This C99 notation, void foo(double A[static 10]), means that the function can assume that A points to 10 valid arguments (from *A to A[9]). The notation makes programs more informative, helping compilers to both optimize the code generated for the function foo and to check that it is called correctly at each call site.

In the C99 standard, in which the notation was introduced, this is covered by clauses 6.7.5.2 and 6.7.5.3:7.

“… If the keyword static also appears within the [ and ] of the array type derivation, then for each call to the function, the value of the corresponding actual argument shall provide access to the first element of an array with at least as many elements as specified by the size expression”

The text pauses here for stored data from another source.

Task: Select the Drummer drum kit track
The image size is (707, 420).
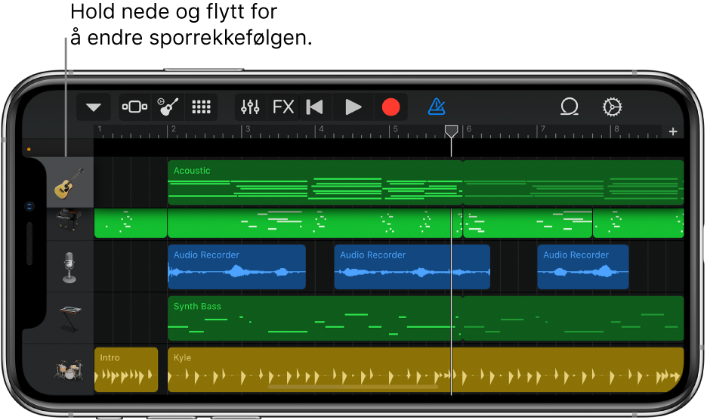Action: point(69,369)
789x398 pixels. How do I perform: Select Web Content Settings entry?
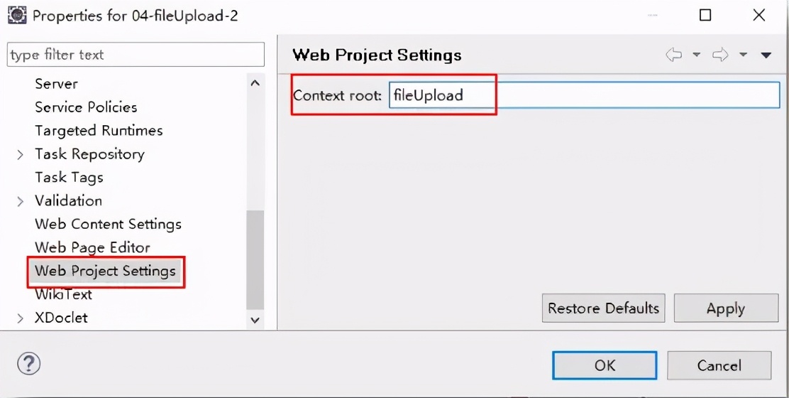(108, 224)
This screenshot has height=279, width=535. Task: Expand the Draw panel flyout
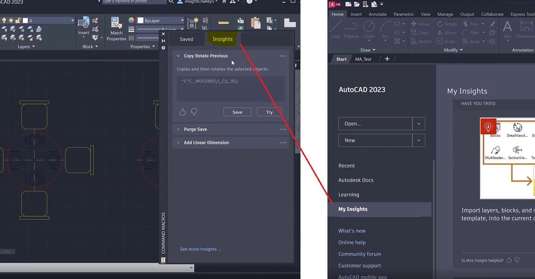click(373, 50)
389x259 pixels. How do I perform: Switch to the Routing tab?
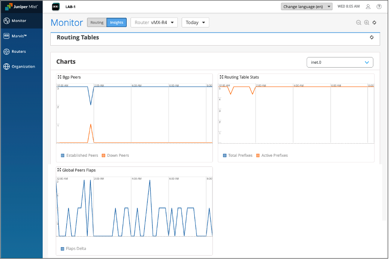(x=97, y=23)
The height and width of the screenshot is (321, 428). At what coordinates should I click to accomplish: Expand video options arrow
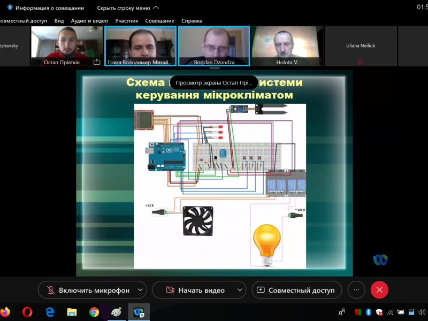coord(240,290)
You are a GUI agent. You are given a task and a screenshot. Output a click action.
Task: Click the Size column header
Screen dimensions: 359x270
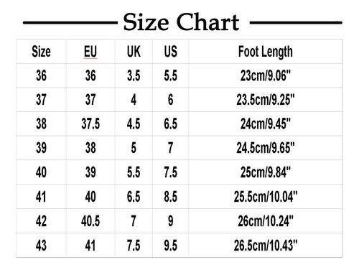(41, 52)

One common use is f(int p[static 1]), which is more or less equivalent to the notion of reference (as opposed to pointer) in other languages. Clang warns if such a function was declared and is passed a null pointer at the call site (because the notation explicitly means that p will not be NULL). However, the last time I tried, Clang did not warn for f(&a + 1), which is a shame (but a compiler doesn't have to emit all warnings. Emitting some warnings is good already):

#include <stdio.h>

void f(int p[static 1])
{
  printf("%d\n", *p);
}

int main(){
  int a = 0;
  f(&a + 1);
  f(0);
  f(&a);
}

Clang warns for the second call, but unfortunately not for the first one:

$ clang t.c
t.c:11:3: warning: null passed to a callee which requires a non-null argument
      [-Wnonnull]
  f(0);
  ^ ~
t.c:3:12: note: callee declares array parameter as static here
void f(int p[static 1])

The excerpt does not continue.